Found when cleaning out my old documents:

Did you know?
The word gullible isn’t in the dictionary.

Dear Don,
Gullible is too in the dictionary. I went and looked it up.

Dear Reader,
You can make $50,000 in the next 30 days. Send me $49.95 and I’ll tell you how.

Saturday, January 26, 2008

My Little Girl - Part 2

So, just a little more than a week after Shawn was deployed, Katie called me. "Guess what, Daddy? I'm pregnant."

So, sometime in late summer or early fall, another baby will enter the picture. Should be fun!

My Little Girl

OK, she's not so little any more. In fact, she just turned 30 in December, and this month her husband Shawn's National Guard unit got sent on a 400 day deployment which will leave them in Iraq in a couple of months.
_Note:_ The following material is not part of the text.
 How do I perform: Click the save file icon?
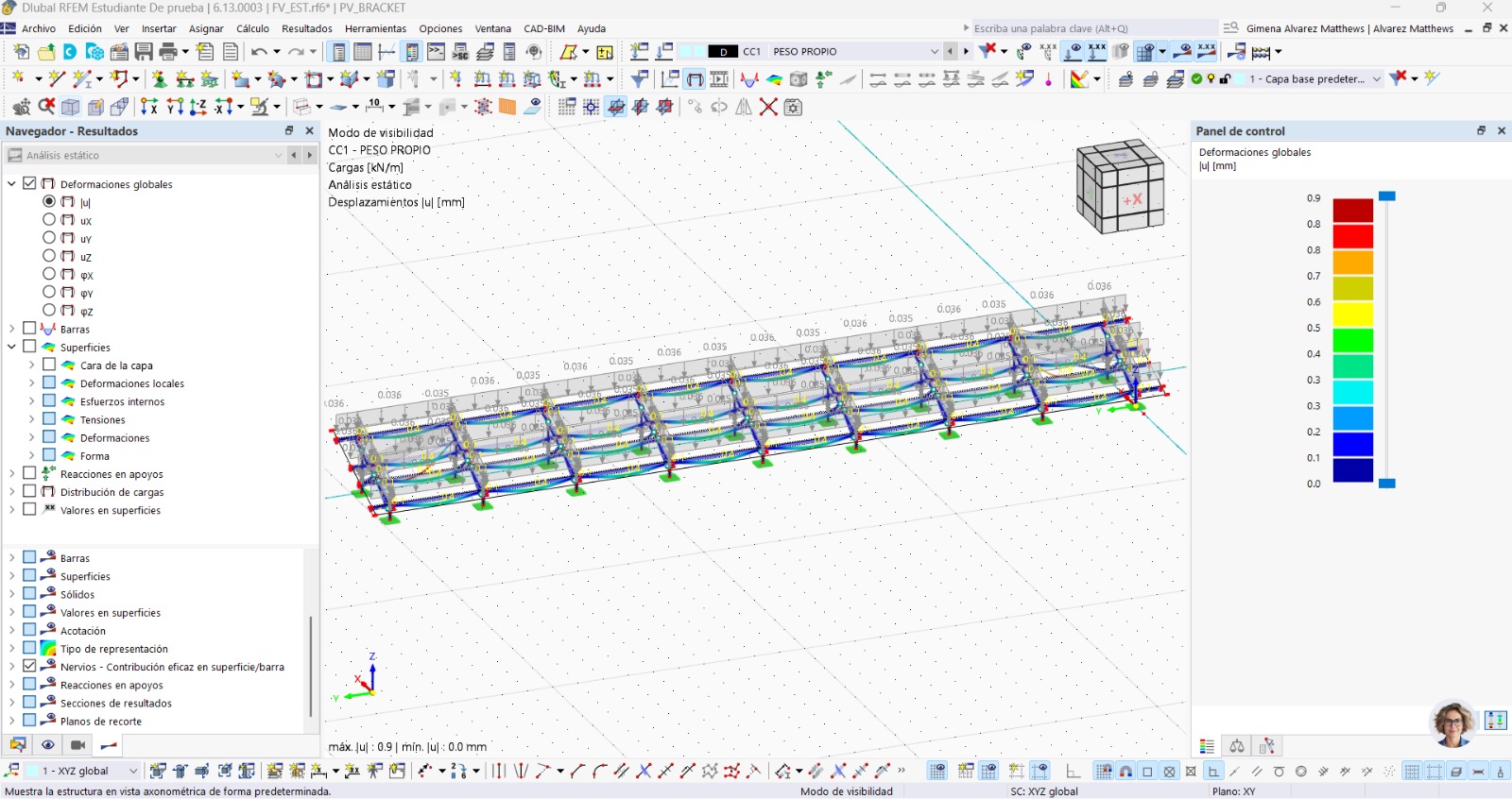(x=144, y=52)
Katie is the president of the Family Resource Group for the local National Guard armory. She was the primary person in charge of planning the send-off for the unit. So on Monday a couple weeks ago, I walked into the Armory to see an amazing show. All the local media was there, flags everywhere, lots of refreshments and lots of ceremony. All planned by my daughter and a host of other people.

When thank-yous were handed out later in the evening, she was mentioned by name by one of the big-shot military guys.
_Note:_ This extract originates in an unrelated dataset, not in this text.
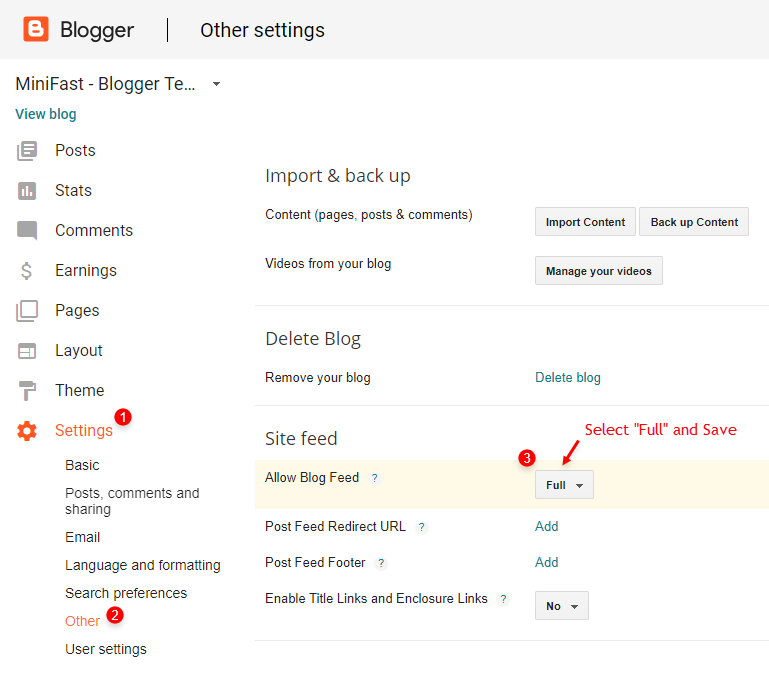Click the Comments speech bubble icon
769x679 pixels.
point(27,231)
Her dad, meanwhile, had tears in his eyes from being so proud of her. And from being proud of my son-in-law, as well.

I Gotta Write Something

Digging out! That's what I've been doing for the past month since returning from my seven-continents marathon tour. Man, am I behind on stories. So, I'll give you a few.

The lovely Francine and I went to Florida to do the Goofy Challenge - The Disney Half-marathon on Saturday, the Disney World Marathon on Sunday - and spend a day before that with my Mom and Dad in Eustis. The following event took place in that small, Florida town....

I sat motionless in the chair, totally still. The man beside me had sharp implements in his hands. One slip and I would hate to imagine what might happen.

The guy in the next chair, however, had lost control. He was squirming, crying, resisting, as a man nearly four times his size was holding him down. Try as he might, he couldn't get away, the big man pinning his arms at his side as the cutting was finished. He would leave that day a little lighter than when he came in.

And all the while, a woman took pictures of the procedure, preserving the event. She took a lock of the victim's hair and put it in a envelope. The procedure completed, the big man took out his wallet.

"It's on the house," the barber said, and presented the proud mom and dad with a Certificate of First Haircut. Maybe if I had cried or something, they would have given me my haircut for free. Or not.